* SUPPLIED PASSAGE
%%

By the time we join Lola Montes all of her former escapades are behind her. She is stuck in a circus sideshow about her life and guided by a ringmaster. She sits placidly in front of the camera as fervent activity surrounds her. She takes the audience back to the real story behind the bravura provided by the ringmaster. The first affair we see is the end of the relationship she had with Franz Liszt. There is this sense of finality to everything they are doing even though each one is unsure on why they should end it. As a part of their final goodbyes, Lola describes future trysts they will have together. It is almost like she has the exact same relationship with several other men. As the circus act progresses, we learn more about Lola’s life including her being handed off to an older man by her mother, running away with her mother’s lover only to be beaten and harassed by his alcoholic nature, and finally her travels to Bavaria where she became mistress to the king and received a mansion and title for her efforts. Each scene seems to be one of Lola in mid-flight. She never slows down and never looks back. At least until it is too late to fix anything.

Ophuls has a knack for portraying women as

self-possessed and fully capable individuals. Her affairs are commented on a couple of times, but her ways are treated as a natural progression of who she is. She isn’t afraid to be an awful dancer or to smoke cigars in public. It doesn’t seem to matter what the angry mob outside her door is saying about her, because she will never give in. She is fiercely independent and that is most exciting and refreshing. Ophuls compliments this freshness of character with wonderfully complex shots and a swirling camera. The circus scenes in particular showcase Ophuls predication for grandiose yet detailed shots. There is constant activity in the circus, no matter how still our protagonist is. Ophuls was able to take a concept that has been photographed numerous times and make it feel refreshing and new.

%%

* WHAT THE TASK ASKS
Transcribe the entire review of Lola Montes word for word. The items that follow are separate material, unconnected to the review of Lola Montes.

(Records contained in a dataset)

%%

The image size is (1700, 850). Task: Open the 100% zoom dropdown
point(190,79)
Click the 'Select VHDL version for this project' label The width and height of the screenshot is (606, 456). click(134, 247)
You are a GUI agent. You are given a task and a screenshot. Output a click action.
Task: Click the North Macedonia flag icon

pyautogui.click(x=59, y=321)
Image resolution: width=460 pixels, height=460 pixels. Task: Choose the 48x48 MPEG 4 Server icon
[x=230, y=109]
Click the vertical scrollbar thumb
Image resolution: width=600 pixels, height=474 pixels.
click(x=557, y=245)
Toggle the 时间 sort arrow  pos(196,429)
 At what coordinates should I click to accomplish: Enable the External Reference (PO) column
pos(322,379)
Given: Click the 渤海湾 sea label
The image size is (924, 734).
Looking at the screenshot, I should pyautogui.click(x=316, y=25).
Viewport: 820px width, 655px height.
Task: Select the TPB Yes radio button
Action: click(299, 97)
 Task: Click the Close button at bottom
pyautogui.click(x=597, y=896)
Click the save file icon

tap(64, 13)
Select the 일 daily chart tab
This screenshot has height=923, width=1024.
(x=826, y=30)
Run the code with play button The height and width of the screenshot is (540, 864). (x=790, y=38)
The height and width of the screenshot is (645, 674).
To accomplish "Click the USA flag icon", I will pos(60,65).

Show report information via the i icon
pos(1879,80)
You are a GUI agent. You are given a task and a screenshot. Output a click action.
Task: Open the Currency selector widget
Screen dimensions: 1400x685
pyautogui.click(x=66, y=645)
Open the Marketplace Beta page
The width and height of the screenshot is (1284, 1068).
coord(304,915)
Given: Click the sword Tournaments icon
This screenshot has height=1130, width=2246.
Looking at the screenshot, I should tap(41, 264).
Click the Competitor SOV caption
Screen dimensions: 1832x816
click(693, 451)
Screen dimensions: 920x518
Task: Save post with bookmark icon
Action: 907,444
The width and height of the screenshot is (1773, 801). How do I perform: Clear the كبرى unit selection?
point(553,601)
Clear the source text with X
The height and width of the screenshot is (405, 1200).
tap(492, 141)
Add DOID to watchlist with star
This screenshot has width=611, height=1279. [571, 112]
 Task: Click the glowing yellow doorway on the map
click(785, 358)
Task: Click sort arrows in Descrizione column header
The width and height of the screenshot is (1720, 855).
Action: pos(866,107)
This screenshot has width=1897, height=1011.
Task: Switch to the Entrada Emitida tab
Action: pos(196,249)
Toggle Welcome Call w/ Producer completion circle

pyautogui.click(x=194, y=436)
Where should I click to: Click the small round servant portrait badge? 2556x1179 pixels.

%%

* FINISHED TASK
By the time we join Lola Montes all of her former escapades are behind her. She is stuck in a circus sideshow about her life and guided by a ringmaster. She sits placidly in front of the camera as fervent activity surrounds her. She takes the audience back to the real story behind the bravura provided by the ringmaster. The first affair we see is the end of the relationship she had with Franz Liszt. There is this sense of finality to everything they are doing even though each one is unsure on why they should end it. As a part of their final goodbyes, Lola describes future trysts they will have together. It is almost like she has the exact same relationship with several other men. As the circus act progresses, we learn more about Lola’s life including her being handed off to an older man by her mother, running away with her mother’s lover only to be beaten and harassed by his alcoholic nature, and finally her travels to Bavaria where she became mistress to the king and received a mansion and title for her efforts. Each scene seems to be one of Lola in mid-flight. She never slows down and never looks back. At least until it is too late to fix anything.

Ophuls has a knack for portraying women as

self-possessed and fully capable individuals. Her affairs are commented on a couple of times, but her ways are treated as a natural progression of who she is. She isn’t afraid to be an awful dancer or to smoke cigars in public. It doesn’t seem to matter what the angry mob outside her door is saying about her, because she will never give in. She is fiercely independent and that is most exciting and refreshing. Ophuls compliments this freshness of character with wonderfully complex shots and a swirling camera. The circus scenes in particular showcase Ophuls predication for grandiose yet detailed shots. There is constant activity in the circus, no matter how still our protagonist is. Ophuls was able to take a concept that has been photographed numerous times and make it feel refreshing and new.